Отсюда
Химера жужжащая:

Давным-давно, в прошлой жизни, я защитила диссертацию о механизмах культурной памяти в непрофессиональном поэтическом творчестве взрослых людей; с тех пор и не понимаю, что может иметься в виду под "профессиональной поэзией" — жизнь на гонорары?.. ну, позвольте, тогда у нас поэты только авторы текстов к рекламе и попсе. Как бы то ни было, объём материала для исследования был сокрушителен уже в те далёкие годы, нынче же и вовсе. 

Наш человек поэтической речи неосознанно доверяет и тянется к ней, потому что чует в этом формате слова не только проявленную ценность, о которой писала Лидия Гинзбург, но и нечто более древнее, архаическое почти — ритм, строй, способность подчинять себе дыхание и пульс, собирать толпу в единое и вычленять из неё личное, управлять человеком, а, стало быть, и всем в природе; врождённый анимизм, чего ж вы хотели. Тем, кто набрал воздуху, чтобы саркастически поинтересоваться: "А как же верлибр?" — отвечу, что и он, если поэзия, обладает тем же свойством восходящего потока, а если нет — ну, тут Александр Сергеевич, как всегда, успел первым: 

...что, если это проза, 
Да и дурная?

Впрочем, не всё ритмизованное несёт в себе это зерно магического, вовсе нет. Иные стихи, которые легко пересказываются прозой, походят больше на наломанные под кастрюлю метра спагетти; за такое в классических краях бьют. 

Мы не о мошенничестве, мы об электрическом шорохе непостижимого, о том, что ходит по коже и под ней, когда начинаешь читать.
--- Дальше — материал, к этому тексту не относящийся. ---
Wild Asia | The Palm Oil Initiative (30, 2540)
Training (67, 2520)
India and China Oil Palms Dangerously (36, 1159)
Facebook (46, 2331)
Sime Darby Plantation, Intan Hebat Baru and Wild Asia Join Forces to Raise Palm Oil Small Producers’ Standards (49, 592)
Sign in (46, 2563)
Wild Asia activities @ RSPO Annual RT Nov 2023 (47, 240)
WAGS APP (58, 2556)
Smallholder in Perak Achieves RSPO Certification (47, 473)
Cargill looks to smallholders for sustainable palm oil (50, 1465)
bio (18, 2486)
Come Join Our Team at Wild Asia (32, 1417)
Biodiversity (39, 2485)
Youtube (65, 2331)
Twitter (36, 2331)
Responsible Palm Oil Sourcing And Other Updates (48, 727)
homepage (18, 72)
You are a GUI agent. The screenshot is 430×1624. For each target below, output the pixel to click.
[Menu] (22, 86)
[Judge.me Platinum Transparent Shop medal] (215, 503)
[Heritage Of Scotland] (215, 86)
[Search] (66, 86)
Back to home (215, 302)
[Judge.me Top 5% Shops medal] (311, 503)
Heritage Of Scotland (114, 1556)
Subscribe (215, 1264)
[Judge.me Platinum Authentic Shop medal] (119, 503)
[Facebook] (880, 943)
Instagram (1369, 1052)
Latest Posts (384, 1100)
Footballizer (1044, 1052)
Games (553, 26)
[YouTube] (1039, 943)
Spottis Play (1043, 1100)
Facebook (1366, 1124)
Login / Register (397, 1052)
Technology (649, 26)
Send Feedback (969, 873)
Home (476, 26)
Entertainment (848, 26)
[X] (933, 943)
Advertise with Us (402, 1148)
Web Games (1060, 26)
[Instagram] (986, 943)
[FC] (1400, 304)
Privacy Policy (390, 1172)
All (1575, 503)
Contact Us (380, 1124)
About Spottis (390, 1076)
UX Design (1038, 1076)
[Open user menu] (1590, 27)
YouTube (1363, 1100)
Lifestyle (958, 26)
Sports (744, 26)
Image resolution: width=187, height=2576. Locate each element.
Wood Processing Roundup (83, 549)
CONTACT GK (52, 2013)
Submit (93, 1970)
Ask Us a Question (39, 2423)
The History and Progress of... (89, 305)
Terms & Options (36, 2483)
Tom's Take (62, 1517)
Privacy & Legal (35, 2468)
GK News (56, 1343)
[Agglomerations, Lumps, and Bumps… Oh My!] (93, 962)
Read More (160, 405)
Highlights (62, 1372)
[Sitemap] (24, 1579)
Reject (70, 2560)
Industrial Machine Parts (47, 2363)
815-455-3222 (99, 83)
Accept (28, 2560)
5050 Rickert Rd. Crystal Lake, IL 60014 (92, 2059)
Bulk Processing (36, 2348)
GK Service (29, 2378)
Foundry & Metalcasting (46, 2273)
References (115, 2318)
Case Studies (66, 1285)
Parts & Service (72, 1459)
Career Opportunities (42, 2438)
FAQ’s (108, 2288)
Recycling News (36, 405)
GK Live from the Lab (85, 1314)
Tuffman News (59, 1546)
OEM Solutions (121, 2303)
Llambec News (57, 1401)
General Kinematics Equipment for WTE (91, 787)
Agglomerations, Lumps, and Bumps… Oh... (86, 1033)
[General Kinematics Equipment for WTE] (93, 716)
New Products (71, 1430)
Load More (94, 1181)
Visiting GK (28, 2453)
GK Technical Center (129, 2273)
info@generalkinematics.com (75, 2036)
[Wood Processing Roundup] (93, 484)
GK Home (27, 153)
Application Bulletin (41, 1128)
Собственно, заговорила я о поэзии потому, что нынче день рожденья Бродского, и вряд ли я когда забуду, как меня восемнадцатилетнюю ударило вот этим самым током от такой простой его строки: 

И не могу сказать, что не могу —

да, там дальше жить без тебя, поскольку я живу, как видно из бумаги, существую и т.д., но вот так, изолированно, она была подобием того шекспировского стиха, который Набоков назвал замороженным, 

Never, never, never, never, never 

— короля Лира с мёртвой Корделией на руках.

Есть слова, отпечатывающиеся на тебе, будто следы на сыром бетоне, чтобы потом застыть навсегда. Venit Hesperus, ite capellae. The certain knot of peace, the baiting-place of wit, the balm of woe. In his bright radiance and collateral light must I be comforted, not in his sphere. Он убедительно пророчит мне страну, где я наследую несрочную весну. Тихо плавают в тумане хоры стройные светил. Я поздно встал — и на дороге застигнут ночью Рима был. Then felt I like some watcher of the skies.

И много, много — из Пушкина, из Ходасевича, из Мандельштама, из Бродского, из кого угодно. 

Электрический импульс, который заставляет и инертный газ образовывать соединения.